Even though my current situation puts me in a great position to create art, I’ve been terrified of trying again. Terrified of pouring everything I am into a project—potentially for months—without any guarantee of success. Of putting in all that effort, only to realize that maybe I just can’t do it. Or that failing again would be too much to bear. So instead of trying, I’ve stayed safe. Safe in my apartment. Safe with my job. Safe with Observant Sound—which, honestly, doesn’t seem that safe anymore with AI and everything else looming over creative work.
And yet, I could never fully let go of music. I tried again and again, only to feel paralyzed in front of my computer, wondering if I was wasting my time. If I should be doing something more practical. But even when I wasn’t producing or recording, I was still composing with pencil and paper, still playing my many instruments. I’ve gone to 15 folk music camps. Played more than 30 concerts. Music has always been there, even when I tried to push it away.
But I’ve come to realize that not making music, not putting myself out there, is also not a solution. Because life in my safe little apartment is isolated and gray, devoid of color. I need to reconnect with the version of myself who was excited every night to sit at the computer and produce, or to stay up late writing piano compositions just for the sheer joy of it. The version of me who couldn’t wait to share my work with the people I cared about.
In a way, my life has been moving like a pendulum, swinging between extremes and slowly settling. I grew up immersed in music, studied it, and went all in, convinced I would become a film composer. Then reality hit. After university, I had to admit that it wasn’t working out, so I shifted my focus to sound design and coding—something I learned to be good at. And for years, I completely rejected the idea of being an artist. Told myself I didn’t have time for it. That I wasn’t cut out for the life of a traveling musician, playing clubs and bars every night.

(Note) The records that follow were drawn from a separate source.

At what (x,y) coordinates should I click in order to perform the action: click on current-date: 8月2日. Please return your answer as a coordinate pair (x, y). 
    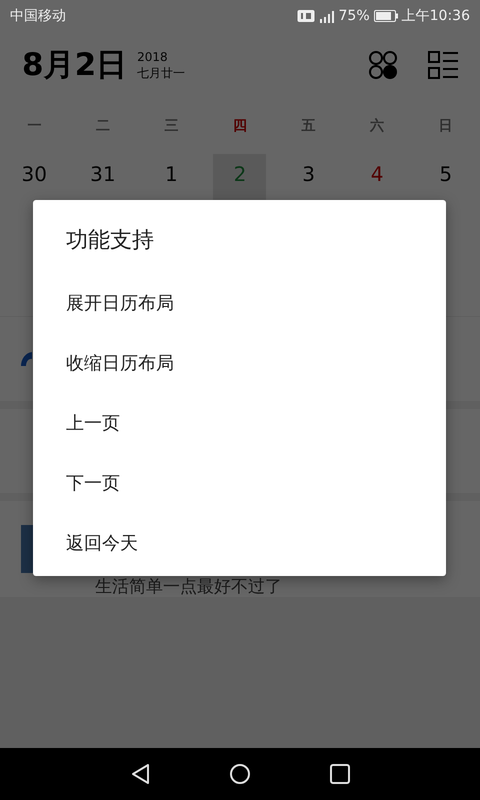
    Looking at the image, I should click on (75, 66).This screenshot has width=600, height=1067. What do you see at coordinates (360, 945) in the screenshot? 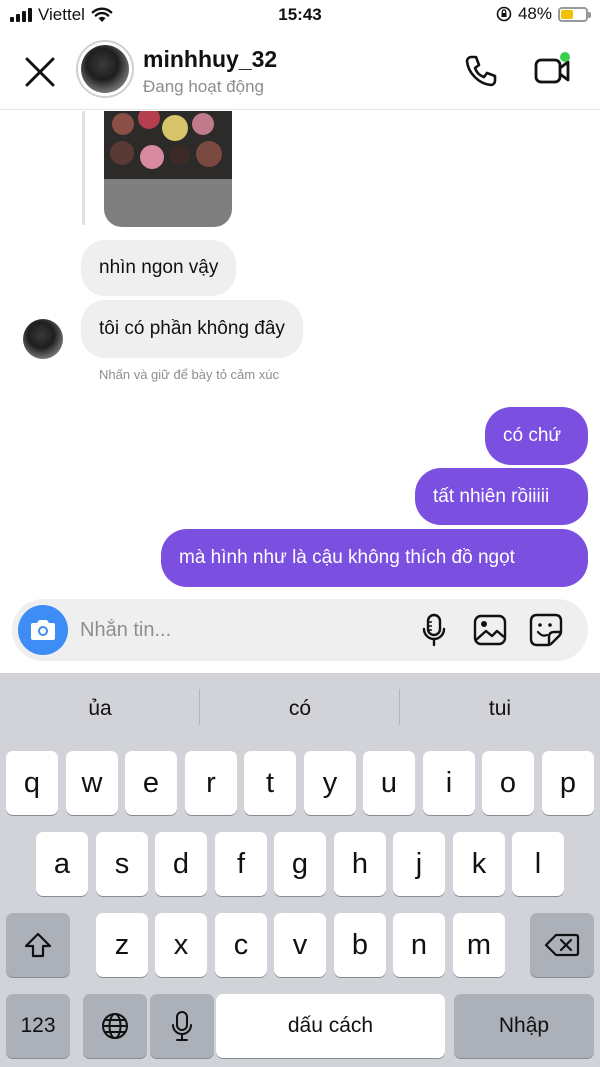
I see `key-b: b` at bounding box center [360, 945].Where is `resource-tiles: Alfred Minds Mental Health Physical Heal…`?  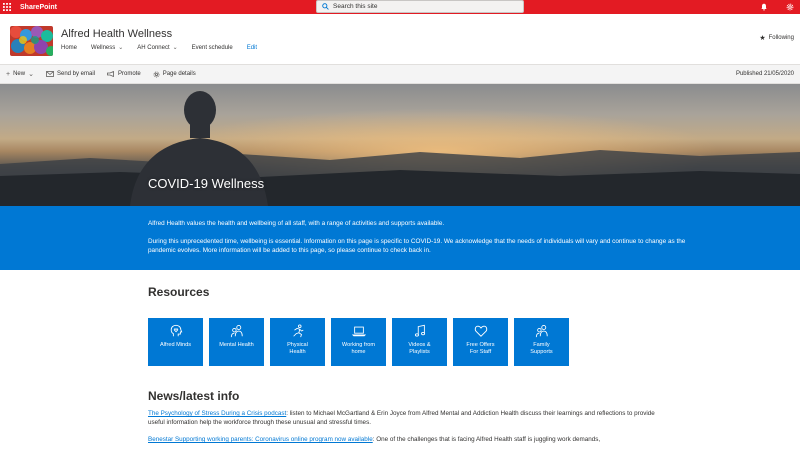 resource-tiles: Alfred Minds Mental Health Physical Heal… is located at coordinates (358, 342).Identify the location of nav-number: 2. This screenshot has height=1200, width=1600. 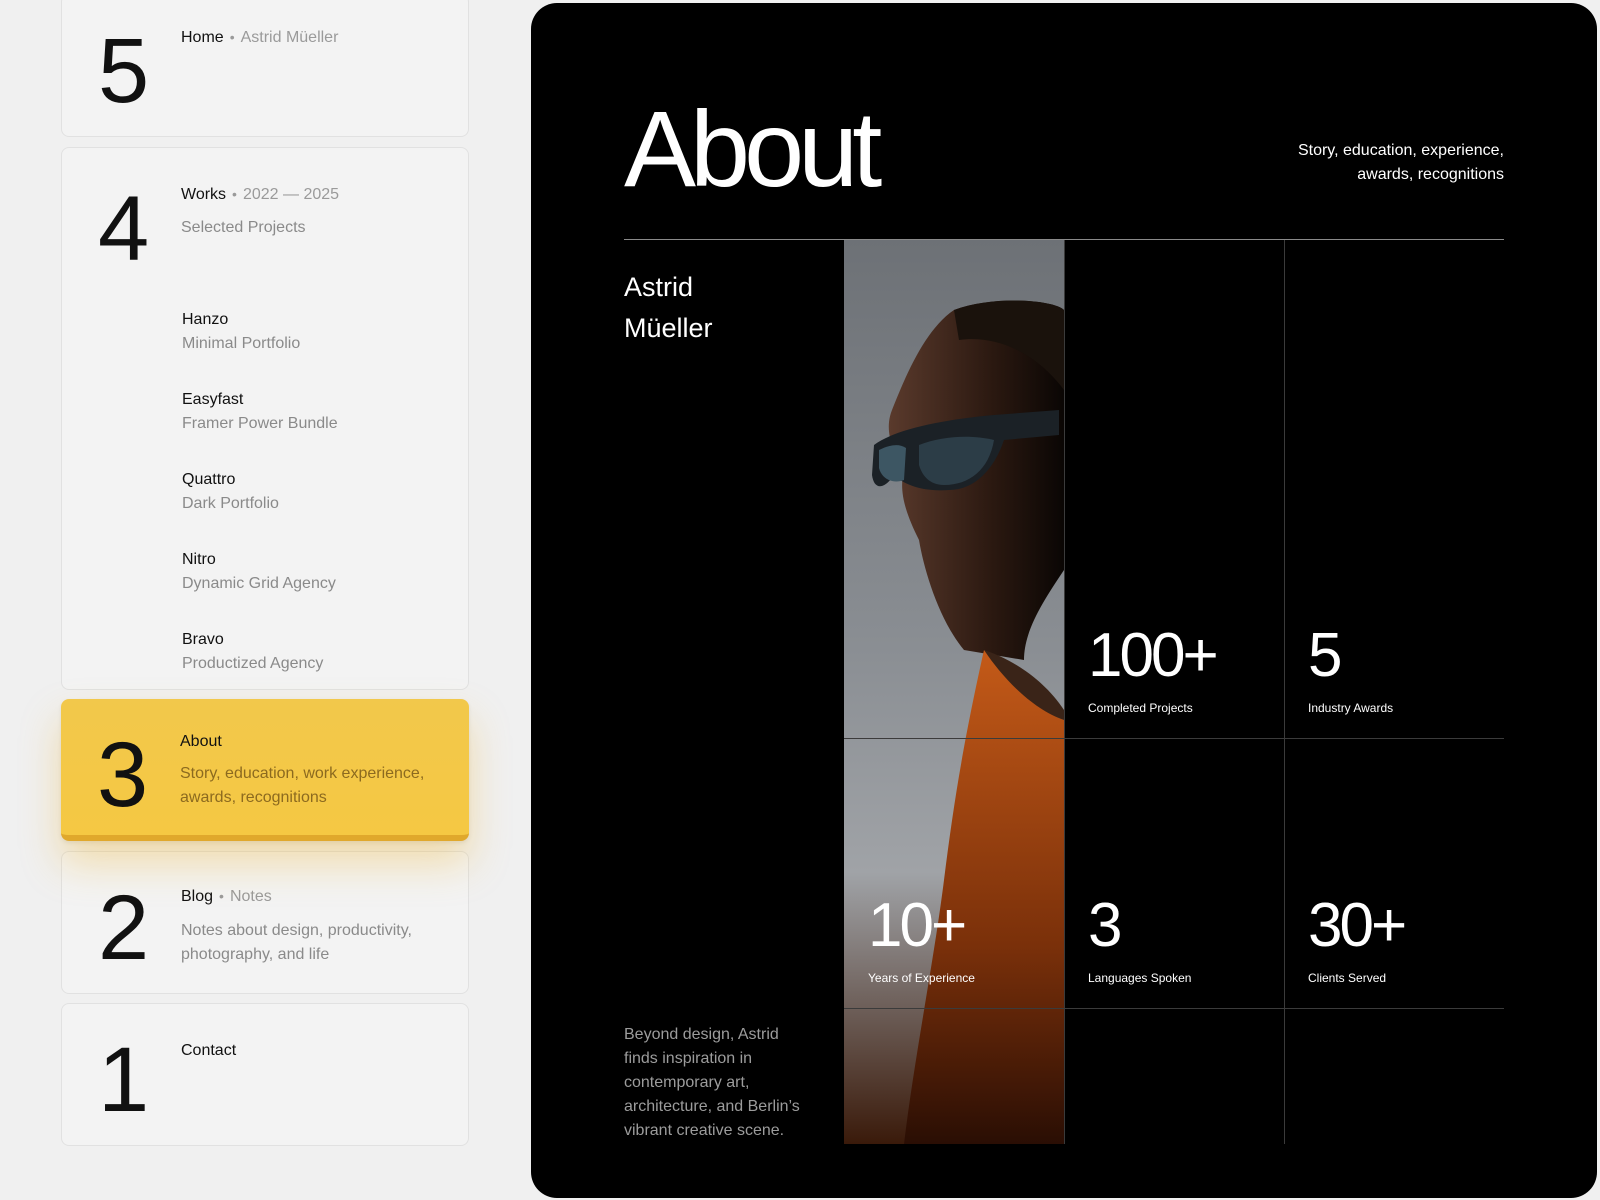
(124, 928).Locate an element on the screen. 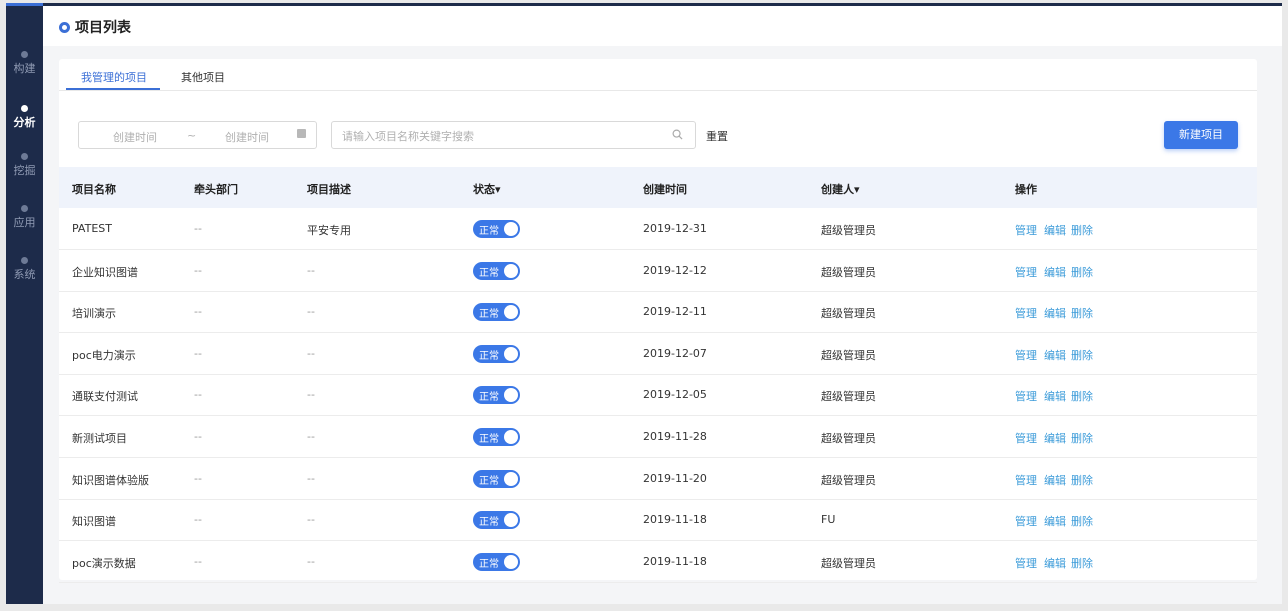 The height and width of the screenshot is (611, 1288). search-placeholder: 请输入项目名称关键字搜索 is located at coordinates (408, 136).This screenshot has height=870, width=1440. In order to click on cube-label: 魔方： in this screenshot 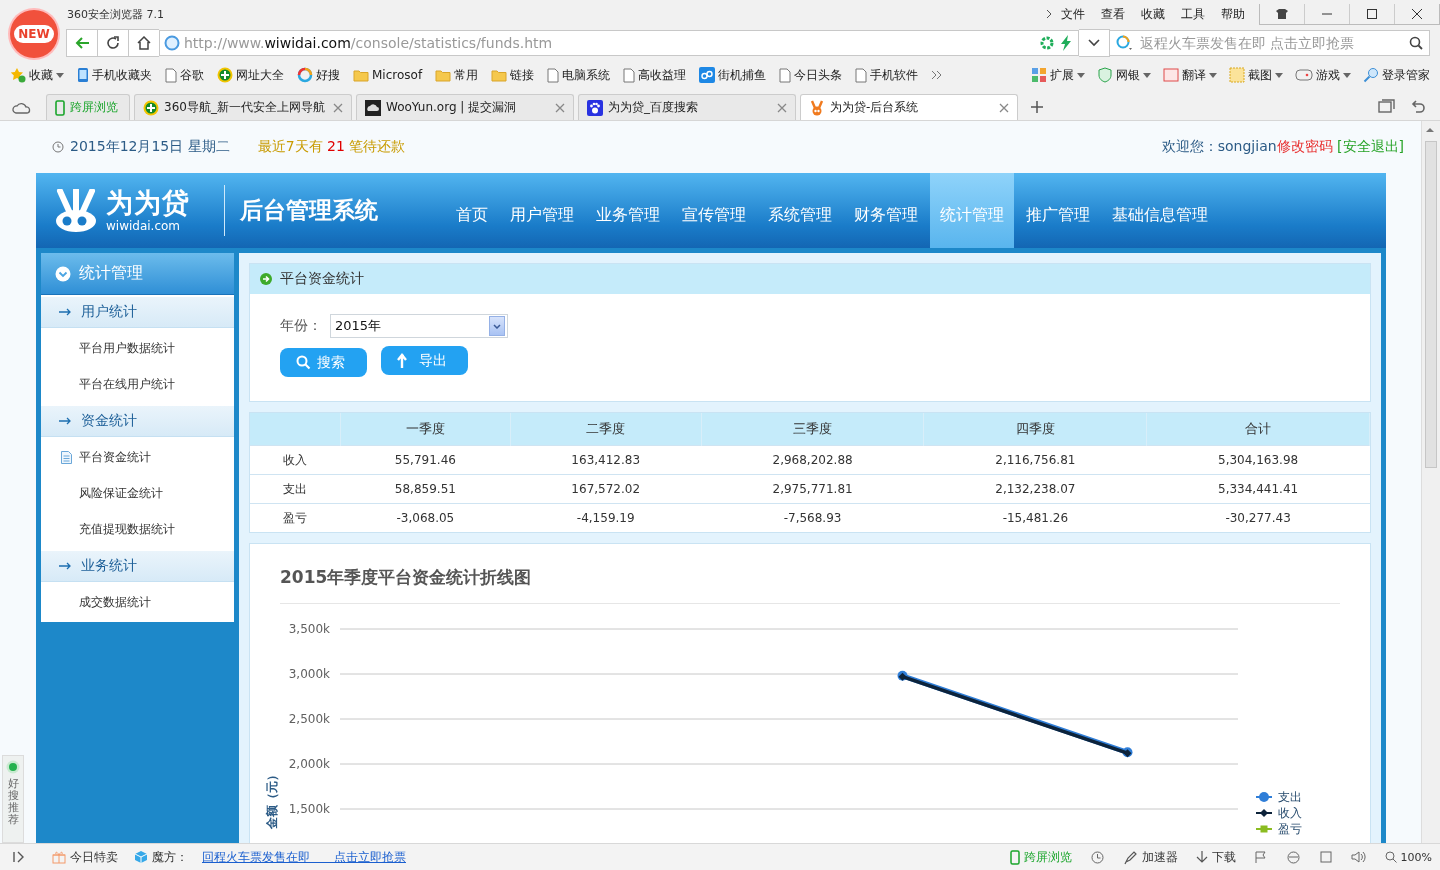, I will do `click(170, 857)`.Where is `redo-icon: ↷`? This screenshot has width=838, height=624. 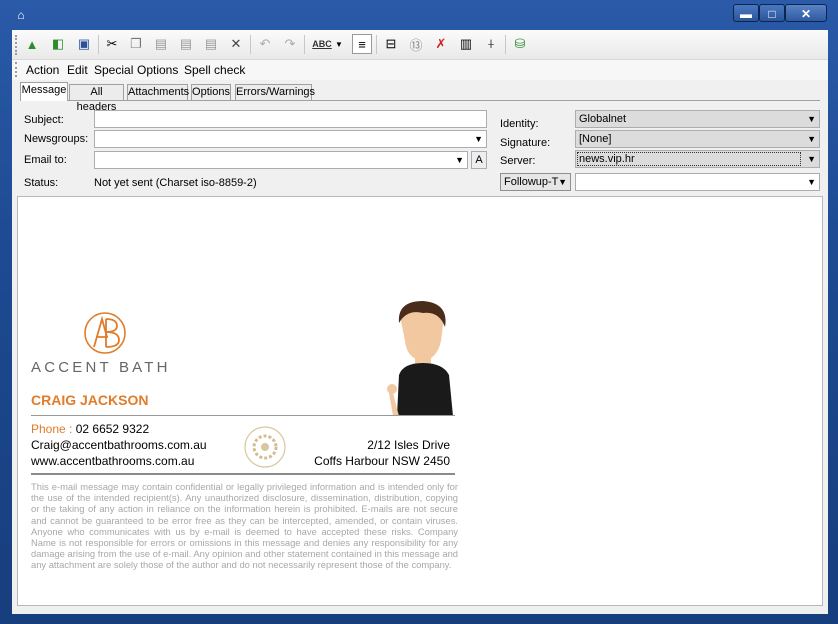 redo-icon: ↷ is located at coordinates (290, 44).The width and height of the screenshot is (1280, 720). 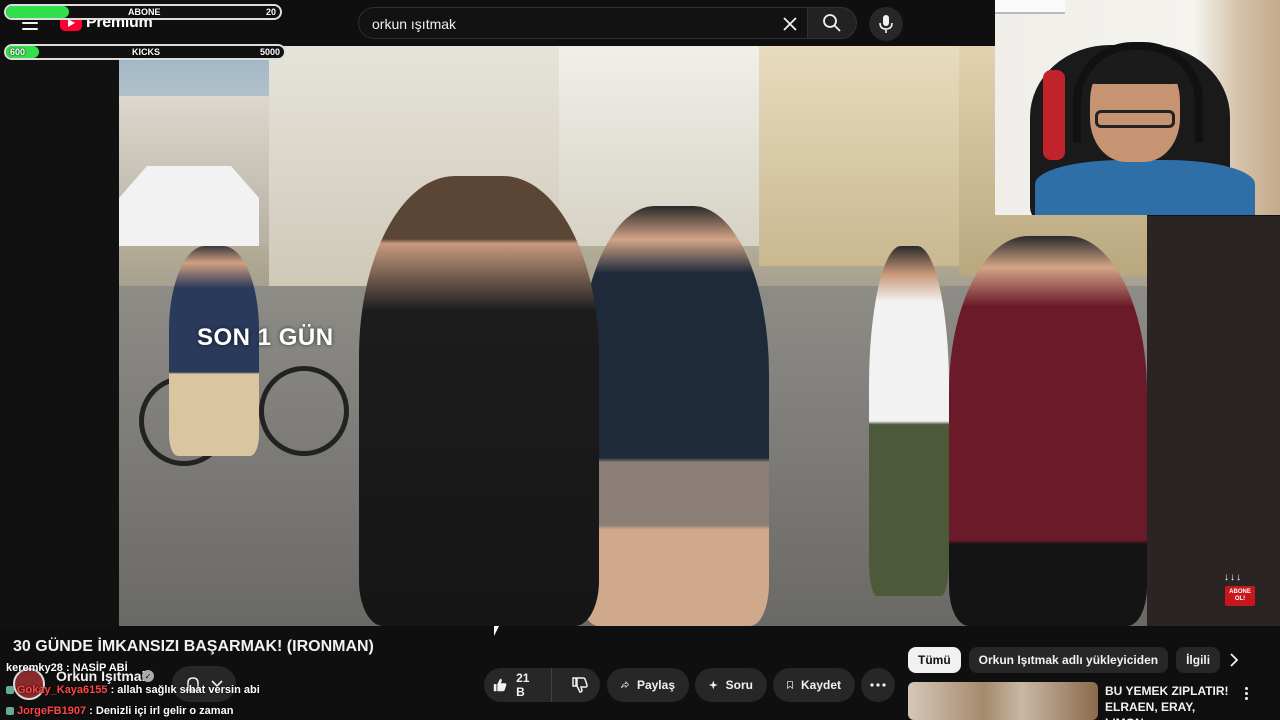 What do you see at coordinates (1030, 7) in the screenshot?
I see `air-conditioner` at bounding box center [1030, 7].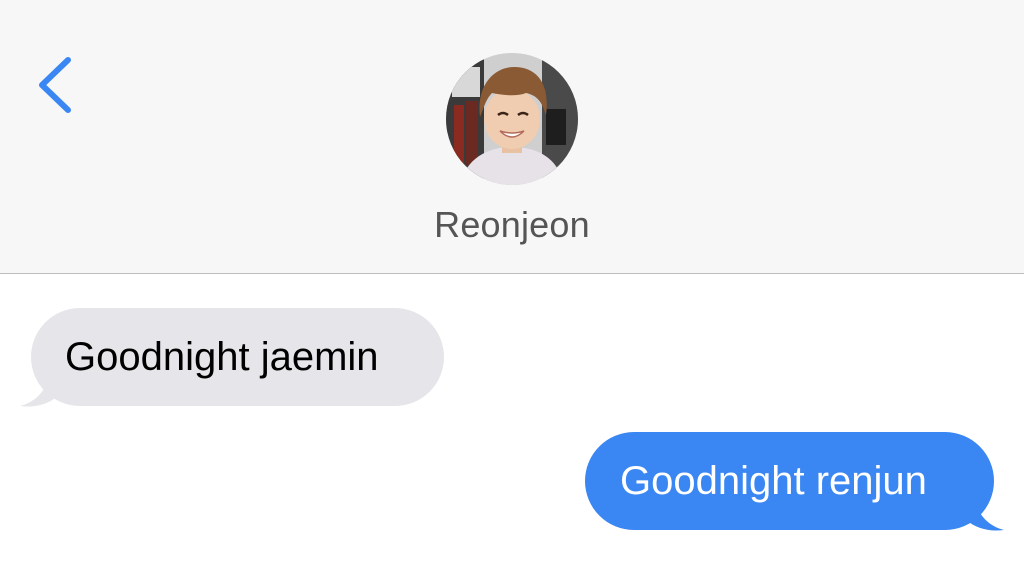  What do you see at coordinates (774, 481) in the screenshot?
I see `message-text: Goodnight renjun` at bounding box center [774, 481].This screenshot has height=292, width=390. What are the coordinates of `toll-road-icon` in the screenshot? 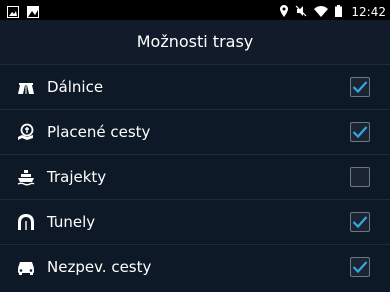 It's located at (26, 132).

But now I’m finding a middle ground. I know I need music in my life. I know I have things to say—things I want to share with the world. But I’ve also made peace with the fact that it doesn’t have to be my job. I don’t need to rely on it financially. I can create in balance with everything else I do. And that realization has helped me let go of all the expectations that were holding me back.
There’s so much more I could say, but I think I’ll stop here. This first post is just the beginning—an introduction. If you’ve found your way here and read this far, I just want to say: Welcome. And thank you.
I hope to take you along on this journey—sharing my music, my process, my works-in-progress. Maybe even tutorials on things I’ve learned. But I also want to talk about the things that matter to me beyond music—especially mental health, because it’s important. And I’ve got some songs in the works that touch on these themes as well.
This is just the start. Let’s see where it leads.